One of the more riveting news stories this past week was former Nissan chairman Carlos Ghosn leaving Japan and flying to Lebanon. Ghosn has been charged with financial misconduct and was due to face a trial in April; apparently, he’s jumped his bail. Before Ghosn’s fall from grace, he was viewed in many circles as a key force for good in the efforts to mitigate climate change.
How Ghosn helped kickstart the EV revolution
He was one of the earliest auto-industry executives to advocate for electric vehicles. Indeed, a significant driver behind Ghosn’s push to partner up Nissan, a Japanese manufacturer over 80 years old, with Mitsubishi, a younger Japanese carmaker, and Renault, a centuries-old French firm, was to bring the three companies’ engineering know-how, market positioning, and corporate resources together to become the global leader in what he saw as the future. Under Ghosn, the Renault–Nissan–Mitsubishi Alliance spent billions of dollars to develop the Nissan LEAF, the Renault Zoe, and the Mitsubishi i-MiEV. The LEAF, in particular, became iconic: launched in 2010, it revolutionized the passenger EV industry, and remains one of the best-selling plug-in cars on the market.
In 2011, Ghosn predicted that by 2020, electric cars would make up 10% of the global market. Unfortunately, we’ve fallen well behind Ghosn’s timeline; in 2018, that figure fell somewhere between 1-2%. Nevertheless, the world’s auto fleet is on its way to electrification, as EV sales grew 75% from 2017 to 2018, and early numbers suggest the trend continued in 2019. In that sense, Ghosn was a visionary.

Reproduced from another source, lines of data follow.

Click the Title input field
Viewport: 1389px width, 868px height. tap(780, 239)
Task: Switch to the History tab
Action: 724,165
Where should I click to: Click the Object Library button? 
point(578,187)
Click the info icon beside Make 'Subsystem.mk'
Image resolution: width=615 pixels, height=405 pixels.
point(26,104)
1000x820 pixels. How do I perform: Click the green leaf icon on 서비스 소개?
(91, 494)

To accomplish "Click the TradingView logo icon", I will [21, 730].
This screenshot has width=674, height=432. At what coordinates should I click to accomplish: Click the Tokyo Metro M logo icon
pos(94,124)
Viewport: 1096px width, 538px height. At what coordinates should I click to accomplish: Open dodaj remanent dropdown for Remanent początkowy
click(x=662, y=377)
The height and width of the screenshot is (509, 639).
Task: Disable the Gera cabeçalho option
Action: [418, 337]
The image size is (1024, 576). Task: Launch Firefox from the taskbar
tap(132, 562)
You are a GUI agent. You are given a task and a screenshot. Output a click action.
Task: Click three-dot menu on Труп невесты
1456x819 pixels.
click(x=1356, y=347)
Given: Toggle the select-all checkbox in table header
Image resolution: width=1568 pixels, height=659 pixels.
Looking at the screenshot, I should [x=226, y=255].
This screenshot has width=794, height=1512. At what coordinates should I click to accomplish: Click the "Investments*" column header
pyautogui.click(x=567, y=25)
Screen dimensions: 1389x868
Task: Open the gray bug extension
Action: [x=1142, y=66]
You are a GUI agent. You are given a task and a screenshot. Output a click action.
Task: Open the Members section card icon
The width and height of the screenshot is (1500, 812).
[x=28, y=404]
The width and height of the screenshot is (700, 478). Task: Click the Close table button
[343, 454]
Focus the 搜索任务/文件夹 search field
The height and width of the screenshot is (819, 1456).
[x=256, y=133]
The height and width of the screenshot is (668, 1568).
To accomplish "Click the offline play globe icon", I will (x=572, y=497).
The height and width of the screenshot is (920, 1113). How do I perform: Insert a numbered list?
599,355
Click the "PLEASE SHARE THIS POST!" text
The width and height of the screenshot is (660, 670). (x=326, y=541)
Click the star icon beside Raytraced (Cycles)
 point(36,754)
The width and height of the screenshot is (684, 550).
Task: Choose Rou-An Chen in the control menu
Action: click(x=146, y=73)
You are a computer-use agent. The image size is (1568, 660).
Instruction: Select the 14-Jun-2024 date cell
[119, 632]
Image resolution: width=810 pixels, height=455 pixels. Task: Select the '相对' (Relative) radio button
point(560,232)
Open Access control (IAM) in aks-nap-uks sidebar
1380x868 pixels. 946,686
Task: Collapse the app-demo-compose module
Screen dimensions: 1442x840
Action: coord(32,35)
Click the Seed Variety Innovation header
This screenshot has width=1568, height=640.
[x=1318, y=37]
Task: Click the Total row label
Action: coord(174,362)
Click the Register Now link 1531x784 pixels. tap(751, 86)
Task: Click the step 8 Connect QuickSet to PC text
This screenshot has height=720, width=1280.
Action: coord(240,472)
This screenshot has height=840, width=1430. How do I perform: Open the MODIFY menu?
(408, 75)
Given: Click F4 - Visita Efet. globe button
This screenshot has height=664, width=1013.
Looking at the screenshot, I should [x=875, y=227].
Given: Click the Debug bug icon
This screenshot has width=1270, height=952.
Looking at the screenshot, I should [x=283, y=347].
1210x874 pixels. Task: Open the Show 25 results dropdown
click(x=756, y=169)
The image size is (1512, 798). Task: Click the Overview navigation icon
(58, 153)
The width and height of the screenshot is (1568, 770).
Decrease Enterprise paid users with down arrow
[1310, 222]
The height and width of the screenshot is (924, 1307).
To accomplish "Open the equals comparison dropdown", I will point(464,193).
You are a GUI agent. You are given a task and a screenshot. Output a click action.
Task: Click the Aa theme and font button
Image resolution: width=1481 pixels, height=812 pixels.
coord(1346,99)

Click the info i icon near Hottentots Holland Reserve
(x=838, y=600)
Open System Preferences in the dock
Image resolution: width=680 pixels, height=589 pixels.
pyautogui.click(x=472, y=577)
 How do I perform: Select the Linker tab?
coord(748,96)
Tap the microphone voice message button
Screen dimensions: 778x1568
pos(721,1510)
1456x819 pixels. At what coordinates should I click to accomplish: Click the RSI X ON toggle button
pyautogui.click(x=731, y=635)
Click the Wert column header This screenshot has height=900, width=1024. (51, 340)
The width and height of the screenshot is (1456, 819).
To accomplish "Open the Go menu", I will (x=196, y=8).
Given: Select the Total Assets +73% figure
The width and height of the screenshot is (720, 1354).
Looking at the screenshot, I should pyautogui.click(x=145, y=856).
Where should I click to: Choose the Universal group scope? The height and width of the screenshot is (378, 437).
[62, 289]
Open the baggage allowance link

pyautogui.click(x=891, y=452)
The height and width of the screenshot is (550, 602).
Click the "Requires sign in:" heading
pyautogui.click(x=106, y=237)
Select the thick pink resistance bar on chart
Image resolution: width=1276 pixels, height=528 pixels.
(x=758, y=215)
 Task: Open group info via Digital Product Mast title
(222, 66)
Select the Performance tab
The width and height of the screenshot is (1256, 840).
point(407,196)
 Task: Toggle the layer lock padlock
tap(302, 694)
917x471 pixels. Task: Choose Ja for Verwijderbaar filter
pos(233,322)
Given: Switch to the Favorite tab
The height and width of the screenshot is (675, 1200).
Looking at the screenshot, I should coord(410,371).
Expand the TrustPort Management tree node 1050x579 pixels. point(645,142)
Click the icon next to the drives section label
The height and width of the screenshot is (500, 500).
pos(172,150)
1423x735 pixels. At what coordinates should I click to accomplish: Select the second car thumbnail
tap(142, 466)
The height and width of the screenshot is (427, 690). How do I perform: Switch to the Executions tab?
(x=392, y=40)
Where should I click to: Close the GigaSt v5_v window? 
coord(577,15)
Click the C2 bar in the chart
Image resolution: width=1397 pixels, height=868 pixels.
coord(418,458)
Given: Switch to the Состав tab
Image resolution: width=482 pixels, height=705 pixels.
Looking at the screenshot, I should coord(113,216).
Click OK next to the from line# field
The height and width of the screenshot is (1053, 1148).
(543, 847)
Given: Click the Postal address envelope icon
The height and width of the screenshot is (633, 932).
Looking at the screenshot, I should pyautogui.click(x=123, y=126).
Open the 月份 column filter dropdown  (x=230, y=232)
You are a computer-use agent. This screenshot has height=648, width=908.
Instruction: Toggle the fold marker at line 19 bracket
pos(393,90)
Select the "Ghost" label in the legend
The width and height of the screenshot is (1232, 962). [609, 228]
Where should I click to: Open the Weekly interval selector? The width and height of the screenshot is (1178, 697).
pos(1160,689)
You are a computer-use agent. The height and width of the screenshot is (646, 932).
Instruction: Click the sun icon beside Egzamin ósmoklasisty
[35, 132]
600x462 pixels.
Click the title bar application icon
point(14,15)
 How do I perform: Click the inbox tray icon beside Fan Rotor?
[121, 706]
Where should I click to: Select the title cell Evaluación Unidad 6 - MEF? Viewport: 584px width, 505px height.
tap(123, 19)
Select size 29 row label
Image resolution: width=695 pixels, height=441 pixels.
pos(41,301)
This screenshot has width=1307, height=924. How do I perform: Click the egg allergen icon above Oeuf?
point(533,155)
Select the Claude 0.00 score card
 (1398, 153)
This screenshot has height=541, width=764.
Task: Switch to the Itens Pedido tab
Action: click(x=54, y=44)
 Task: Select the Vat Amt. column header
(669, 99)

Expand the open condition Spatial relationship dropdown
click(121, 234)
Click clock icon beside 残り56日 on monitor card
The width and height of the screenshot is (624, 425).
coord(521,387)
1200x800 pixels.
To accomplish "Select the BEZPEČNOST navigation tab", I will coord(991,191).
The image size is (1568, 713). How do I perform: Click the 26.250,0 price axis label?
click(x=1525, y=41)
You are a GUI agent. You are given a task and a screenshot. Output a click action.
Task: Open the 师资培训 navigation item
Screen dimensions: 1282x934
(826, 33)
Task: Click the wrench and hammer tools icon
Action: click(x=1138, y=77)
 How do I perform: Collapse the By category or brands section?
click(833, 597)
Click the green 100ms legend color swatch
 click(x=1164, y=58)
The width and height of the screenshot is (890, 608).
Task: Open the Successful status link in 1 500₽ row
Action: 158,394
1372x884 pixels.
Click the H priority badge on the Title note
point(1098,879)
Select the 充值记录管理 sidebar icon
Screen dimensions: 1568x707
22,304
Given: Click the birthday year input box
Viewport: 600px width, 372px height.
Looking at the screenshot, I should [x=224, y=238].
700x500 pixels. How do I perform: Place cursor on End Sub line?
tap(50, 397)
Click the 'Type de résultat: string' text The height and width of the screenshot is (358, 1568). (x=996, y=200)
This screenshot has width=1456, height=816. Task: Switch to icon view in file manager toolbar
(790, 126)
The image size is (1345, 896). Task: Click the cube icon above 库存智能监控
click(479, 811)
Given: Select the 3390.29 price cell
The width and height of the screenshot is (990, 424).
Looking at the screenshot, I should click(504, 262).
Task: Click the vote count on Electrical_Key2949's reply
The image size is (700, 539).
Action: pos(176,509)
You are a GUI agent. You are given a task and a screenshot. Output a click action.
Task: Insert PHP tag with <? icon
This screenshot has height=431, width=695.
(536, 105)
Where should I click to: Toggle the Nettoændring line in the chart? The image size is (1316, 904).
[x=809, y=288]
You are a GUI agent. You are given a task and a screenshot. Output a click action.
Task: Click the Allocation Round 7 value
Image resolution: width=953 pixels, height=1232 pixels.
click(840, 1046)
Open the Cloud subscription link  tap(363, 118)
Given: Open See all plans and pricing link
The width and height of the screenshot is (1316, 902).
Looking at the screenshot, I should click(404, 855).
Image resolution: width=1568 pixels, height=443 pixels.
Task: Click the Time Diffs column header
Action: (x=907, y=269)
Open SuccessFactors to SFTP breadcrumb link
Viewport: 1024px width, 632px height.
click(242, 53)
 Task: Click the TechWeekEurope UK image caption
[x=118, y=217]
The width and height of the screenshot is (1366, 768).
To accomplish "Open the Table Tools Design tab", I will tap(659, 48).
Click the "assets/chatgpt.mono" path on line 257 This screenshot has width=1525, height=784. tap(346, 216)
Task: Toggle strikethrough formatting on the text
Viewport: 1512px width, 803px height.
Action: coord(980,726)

However, as the Financial Times reported earlier this year, other executives at Nissan believe that Ghosn went too far in his efforts to push the LEAF on potential car-buyers. Former Nissan president and CEO Hiroto Saikawa told FT that “What really destroyed LEAF’s product value was when we vastly cut the lease price for LEAF in the U.S. Since then, LEAF’s image is that of a discount car.”
Meanwhile, newer entrants to the EV market—most prominently, Tesla—positioned themselves as luxury cars, appealing to wealthy U.S. buyers, and in China, thanks largely to government sticks and carrots, domestic manufacturers have cornered a growing middle class market.
In the face of this competition, the partnership between Nissan, Renault and Mitsubishi was already starting to crack when Ghosn was arrested in November 2018. In fact, at the time, Ghosn had reportedly been hard at work trying to bring Fiat Chrysler Automobiles (FCA) into the fold, largely as a bulwark against the EV wave that, though he predicted it, Ghosn was unable to rally the talent and resources to ride effectively. (Fiat is the only traditional auto manufacturer whose EVs make up over 10% of total car sales.) That deal ultimately fell apart in June 2019, when FCA issued a statement that it “has become clear that the political conditions in France do not currently exist for such a combination to proceed successfully.” FCA instead signed a deal with PSA Group of France, which makes Peugeots.
Nissan’s future as an electric-car maker
At this point, the trajectory of the automotive industry towards electrification feels almost inevitable. And so the success (and even viability) of Nissan, Renault and Mitsubishi is perhaps irrelevant—though the group does plan to launch eight new electric models by 2020.
In any case, there could be an interesting lesson here. Ghosn’s idiosyncrasies and gumption—and magnetism for controversy—remind me of another leader in the world of EVs: Elon Musk. I don’t have access to the documentation or testimony that would enable me to make an educated call on whether or not Ghosn is guilty of the crimes for which he is accused, and of course I in no way mean to conflate any illegal or unethical action with iconoclasm. However, the Ghosn saga and Musk’s mercurial behavior, combined with their respective, quixotic-but-sort-of-successful endeavors, do make me think we will have to deal with other—complicated, let’s say—individuals on our way to a zero-emissions future.